On the corner of 75th and Roe, where brightly colored slides and climbing equipment sit like a rainbow of happiness, there is more heartbreak than the casual passerby could even begin to imagine.  Only those who have tried to patch a life back together know it all too well.

 

Cool Moms & Hot Mamas

 I was recently having a conversation with a mom whose daughter is in high school.  She is navigating teen years with her and I offered a couple of observations about what that was like with my own kids.

“Oh, you’re so right,” she said at one point.  “You seem like one of those cool moms.”

And it was like nails on a chalkboard to me.

I know it was meant as a compliment, but I no more have had my shit together than any other mom.  I happen to be a few years beyond high school with my kids and so I have perspective.  I can look back on those years and say we made it, we didn’t strangle each other, they are neither drinkers or partyers, they have plans and goals for their life, they all work incredibly hard.  We still like each other most of the time these days.  

That doesn’t make me a cool mom it just makes me fortunate.

In the Facebook world there is often comments about posted pictures that are some version of this…..

“SMOKING HOT MAMA!”

That, too, makes me cringe.  Hot mama?

A cool mom seems like the kind of woman who would let her kids and their friends drink in the basement when they’re thirteen because “they may as well do it here where I can keep an eye on them.”  A hot mom seems like the kind of woman who drinks with them while wearing her daughter’s American Eagle skinny jeans and halter tops.

It’s all so Kardashian.

It has always been my habit to observe women who are about ten years older than me.  What makes them stand out?  In a youth-obsessed culture what is their attraction?

Working in retail for so many years made it easy and there are two women that I’ll always remember.  One was dressed in head to toe black and wearing red ballet flats.  My guess was that she was seventy.  The other was a woman who bought a funky skirt and was so thrilled, so excited to wear it that she couldn’t contain herself.  She was bohemian by nature, the other was more conservative, but what both had was serenity.

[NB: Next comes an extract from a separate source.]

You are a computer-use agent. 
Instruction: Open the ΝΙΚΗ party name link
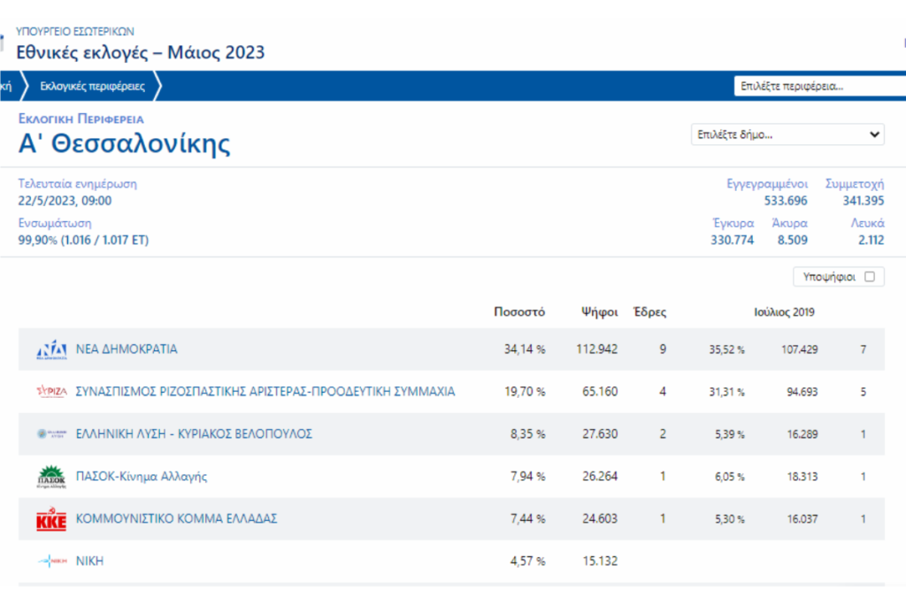89,561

The kind that comes with being happy in your own imperfect skin.

As I age a bit more each day and sixty isn’t all that far away, I strive for content status.  Loving little things like red flats and patterned skirts but noticing big things like the fall leaves, a glass of wine under a fingernail moon and an old photo of my grandma and aunt that makes me smile every time I pass by it.

Just two of the long line of women in my life who showed me over and over that the best thing somebody can say about you is that you have some up in your giddy.

Liberty

On Saturday I decided to go to a store I’ve been to once before to get a carpet runner.  It is where we locals call “out south.”  To us who have been spoiled by life in a little, quiet town it is the doomed errand.  When you say to someone “I have to go out south” or “They’ve decided to move out south” people will groan with you.  It is a congested, SUV filled place where suburbia has puked strip malls as far as the eye can see.

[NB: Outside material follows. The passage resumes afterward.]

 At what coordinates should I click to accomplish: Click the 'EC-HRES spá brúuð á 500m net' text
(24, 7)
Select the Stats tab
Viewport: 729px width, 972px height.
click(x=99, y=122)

Even though it is a mere twenty minutes away, one must mentally prepare for the dreaded ride “out south.”

The intersection in which I thought the store was at is really busy, and since I didn’t know on what corner it was situated, I decided to overshoot my destination by a few blocks and then back track.  Even that I wasn’t entirely sure of but as soon as I saw the sign for Village Shalom I knew I was on the right street.

One day later a woman was shot to death at that very place going to see her mother in the assisted living center.

Prior to that, the gunman killed a grandfather and his fourteen year old grandson a few blocks away at the Jewish Community Center.

I am not one to ruminate on whether or not that could have been me if it had happened a day earlier.  It wasn’t.  Some other family got devastating news on that awful day in a manner that makes absolutely no sense, and the lives of those left to make funeral arrangements will be forever altered. 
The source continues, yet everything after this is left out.